Your quoted article is from March, 09 - but doesn't cite WHICH versions of the software were cracked.
In this article, dated August 09 - the Chrome Browser suxxor:
http://www.eweek.com/c/a/Security/I...-Others-in-Browser-Security-Smackdown-254742/
But then we can all quote editorials all day in a tit-for-tat.
Security wise... he's been manually patching is obsolete virus checker which most likely is is root issue. I agree the windows stuff (for windows) is sufficient... I never not once told anyone to get Sophos... actually I like avast! and my kids use that on their machines (not on my LAN tho).
*shrug*
We all have our fave ways of doing things... advice was asked for and advice was given and the dude is dealing with his situation. No need to get abrasive about it by bashing "people" you know nothing about...
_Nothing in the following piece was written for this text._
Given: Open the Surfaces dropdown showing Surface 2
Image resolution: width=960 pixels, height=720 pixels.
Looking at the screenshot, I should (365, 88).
To clarify, I'm not saying you dunno IT "people" but do not generalize... you make room for errors and insults that are loosely cloaked but still get peeps upset. If you believe I'm painting a picture worse than necessary, then say, "Kirth is blowing things out of proportion." Won't be the first time someone says it.. won't be the last. I spoke from experience... nada mucho.
*edit*
I prefer FF/Opera. I don't use IE because I absolutely HATE Bing's interference in my reading of forums and white papers with Bing popup links on various keywords - drives me bonkers! Reminds me of the old AOL popup days.